BEGIN Entries provided
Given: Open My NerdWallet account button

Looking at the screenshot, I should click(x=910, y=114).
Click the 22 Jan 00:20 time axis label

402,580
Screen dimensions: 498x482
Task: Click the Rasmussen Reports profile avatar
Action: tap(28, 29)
END Entries provided
_Task requirements_. Turn the records above into a JSON list of strings, with one string for each line and blank lines left out.

_Exercise solution_.
[
  "Given: Open My NerdWallet account button",
  "Looking at the screenshot, I should click(x=910, y=114).",
  "Click the 22 Jan 00:20 time axis label",
  "402,580",
  "Screen dimensions: 498x482",
  "Task: Click the Rasmussen Reports profile avatar",
  "Action: tap(28, 29)"
]